Set each entry down exactly as written.

* _Source data_
:::

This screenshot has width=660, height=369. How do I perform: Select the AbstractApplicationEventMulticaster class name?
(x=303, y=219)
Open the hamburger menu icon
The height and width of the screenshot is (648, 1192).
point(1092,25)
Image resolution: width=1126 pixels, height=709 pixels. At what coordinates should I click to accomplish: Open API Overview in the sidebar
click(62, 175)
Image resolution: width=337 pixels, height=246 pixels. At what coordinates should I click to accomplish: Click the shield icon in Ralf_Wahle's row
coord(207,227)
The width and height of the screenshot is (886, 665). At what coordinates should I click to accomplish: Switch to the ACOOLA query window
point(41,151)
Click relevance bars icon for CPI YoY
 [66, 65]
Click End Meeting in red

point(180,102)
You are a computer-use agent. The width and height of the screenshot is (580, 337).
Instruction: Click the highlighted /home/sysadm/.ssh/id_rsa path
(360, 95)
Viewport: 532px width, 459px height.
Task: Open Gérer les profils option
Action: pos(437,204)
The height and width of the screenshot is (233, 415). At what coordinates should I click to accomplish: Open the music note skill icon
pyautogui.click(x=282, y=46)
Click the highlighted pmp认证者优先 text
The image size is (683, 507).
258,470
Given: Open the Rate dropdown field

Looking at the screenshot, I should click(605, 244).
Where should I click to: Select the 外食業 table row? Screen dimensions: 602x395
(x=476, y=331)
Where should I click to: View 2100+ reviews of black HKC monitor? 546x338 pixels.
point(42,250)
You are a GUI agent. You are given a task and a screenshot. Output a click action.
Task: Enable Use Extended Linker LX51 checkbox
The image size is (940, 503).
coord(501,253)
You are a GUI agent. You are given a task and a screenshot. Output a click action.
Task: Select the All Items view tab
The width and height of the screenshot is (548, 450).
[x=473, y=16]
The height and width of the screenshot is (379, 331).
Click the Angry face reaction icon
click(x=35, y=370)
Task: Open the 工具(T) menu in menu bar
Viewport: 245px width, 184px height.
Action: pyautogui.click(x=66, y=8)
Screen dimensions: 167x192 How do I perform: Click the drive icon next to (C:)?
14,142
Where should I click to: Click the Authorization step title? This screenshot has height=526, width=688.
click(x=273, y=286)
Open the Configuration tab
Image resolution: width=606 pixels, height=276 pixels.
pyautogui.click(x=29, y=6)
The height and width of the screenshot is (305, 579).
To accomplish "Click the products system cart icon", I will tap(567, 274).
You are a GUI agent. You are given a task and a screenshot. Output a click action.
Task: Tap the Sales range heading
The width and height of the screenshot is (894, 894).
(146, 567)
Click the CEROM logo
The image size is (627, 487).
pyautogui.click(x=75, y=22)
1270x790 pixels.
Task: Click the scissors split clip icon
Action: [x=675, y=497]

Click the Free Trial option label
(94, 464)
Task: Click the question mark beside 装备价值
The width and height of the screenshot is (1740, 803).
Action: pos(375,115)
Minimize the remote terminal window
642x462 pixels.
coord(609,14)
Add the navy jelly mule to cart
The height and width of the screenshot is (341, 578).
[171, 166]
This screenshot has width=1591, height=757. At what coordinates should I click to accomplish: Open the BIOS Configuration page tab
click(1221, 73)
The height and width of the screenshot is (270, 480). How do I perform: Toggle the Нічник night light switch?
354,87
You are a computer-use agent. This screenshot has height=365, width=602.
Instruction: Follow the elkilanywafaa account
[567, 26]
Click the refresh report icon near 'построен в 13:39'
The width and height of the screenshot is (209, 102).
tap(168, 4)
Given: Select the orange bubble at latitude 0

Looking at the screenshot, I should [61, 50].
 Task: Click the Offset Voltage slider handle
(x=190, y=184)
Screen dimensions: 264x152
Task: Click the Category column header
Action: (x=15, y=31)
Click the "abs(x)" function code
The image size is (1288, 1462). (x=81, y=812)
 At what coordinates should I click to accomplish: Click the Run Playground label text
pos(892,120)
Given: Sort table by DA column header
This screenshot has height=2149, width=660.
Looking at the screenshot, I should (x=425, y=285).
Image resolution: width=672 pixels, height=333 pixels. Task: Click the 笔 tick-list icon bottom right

:::

* _Completed task_
This screenshot has width=660, height=369. How do I perform: Select the AbstractApplicationEventMulticaster class name?
(x=303, y=219)
Open the hamburger menu icon
The height and width of the screenshot is (648, 1192).
point(1092,25)
Image resolution: width=1126 pixels, height=709 pixels. At what coordinates should I click to accomplish: Open API Overview in the sidebar
click(62, 175)
Image resolution: width=337 pixels, height=246 pixels. At what coordinates should I click to accomplish: Click the shield icon in Ralf_Wahle's row
coord(207,227)
The width and height of the screenshot is (886, 665). At what coordinates should I click to accomplish: Switch to the ACOOLA query window
point(41,151)
Click relevance bars icon for CPI YoY
 [66, 65]
Click End Meeting in red

point(180,102)
You are a computer-use agent. The width and height of the screenshot is (580, 337).
Instruction: Click the highlighted /home/sysadm/.ssh/id_rsa path
(360, 95)
Viewport: 532px width, 459px height.
Task: Open Gérer les profils option
Action: pos(437,204)
The height and width of the screenshot is (233, 415). At what coordinates should I click to accomplish: Open the music note skill icon
pyautogui.click(x=282, y=46)
Click the highlighted pmp认证者优先 text
The image size is (683, 507).
258,470
Given: Open the Rate dropdown field

Looking at the screenshot, I should click(605, 244).
Where should I click to: Select the 外食業 table row? Screen dimensions: 602x395
(x=476, y=331)
Where should I click to: View 2100+ reviews of black HKC monitor? 546x338 pixels.
point(42,250)
You are a GUI agent. You are given a task and a screenshot. Output a click action.
Task: Enable Use Extended Linker LX51 checkbox
The image size is (940, 503).
coord(501,253)
You are a GUI agent. You are given a task and a screenshot. Output a click action.
Task: Select the All Items view tab
The width and height of the screenshot is (548, 450).
[x=473, y=16]
The height and width of the screenshot is (379, 331).
Click the Angry face reaction icon
click(x=35, y=370)
Task: Open the 工具(T) menu in menu bar
Viewport: 245px width, 184px height.
Action: pyautogui.click(x=66, y=8)
Screen dimensions: 167x192 How do I perform: Click the drive icon next to (C:)?
14,142
Where should I click to: Click the Authorization step title? This screenshot has height=526, width=688.
click(x=273, y=286)
Open the Configuration tab
Image resolution: width=606 pixels, height=276 pixels.
pyautogui.click(x=29, y=6)
The height and width of the screenshot is (305, 579).
To accomplish "Click the products system cart icon", I will tap(567, 274).
You are a GUI agent. You are given a task and a screenshot. Output a click action.
Task: Tap the Sales range heading
The width and height of the screenshot is (894, 894).
(146, 567)
Click the CEROM logo
The image size is (627, 487).
pyautogui.click(x=75, y=22)
1270x790 pixels.
Task: Click the scissors split clip icon
Action: [x=675, y=497]

Click the Free Trial option label
(94, 464)
Task: Click the question mark beside 装备价值
The width and height of the screenshot is (1740, 803).
Action: pos(375,115)
Minimize the remote terminal window
642x462 pixels.
coord(609,14)
Add the navy jelly mule to cart
The height and width of the screenshot is (341, 578).
[171, 166]
This screenshot has width=1591, height=757. At what coordinates should I click to accomplish: Open the BIOS Configuration page tab
click(1221, 73)
The height and width of the screenshot is (270, 480). How do I perform: Toggle the Нічник night light switch?
354,87
You are a computer-use agent. This screenshot has height=365, width=602.
Instruction: Follow the elkilanywafaa account
[567, 26]
Click the refresh report icon near 'построен в 13:39'
The width and height of the screenshot is (209, 102).
tap(168, 4)
Given: Select the orange bubble at latitude 0

Looking at the screenshot, I should [61, 50].
 Task: Click the Offset Voltage slider handle
(x=190, y=184)
Screen dimensions: 264x152
Task: Click the Category column header
Action: (x=15, y=31)
Click the "abs(x)" function code
The image size is (1288, 1462). (x=81, y=812)
 At what coordinates should I click to accomplish: Click the Run Playground label text
pos(892,120)
Given: Sort table by DA column header
This screenshot has height=2149, width=660.
Looking at the screenshot, I should (x=425, y=285).
Image resolution: width=672 pixels, height=333 pixels. Task: Click the 笔 tick-list icon bottom right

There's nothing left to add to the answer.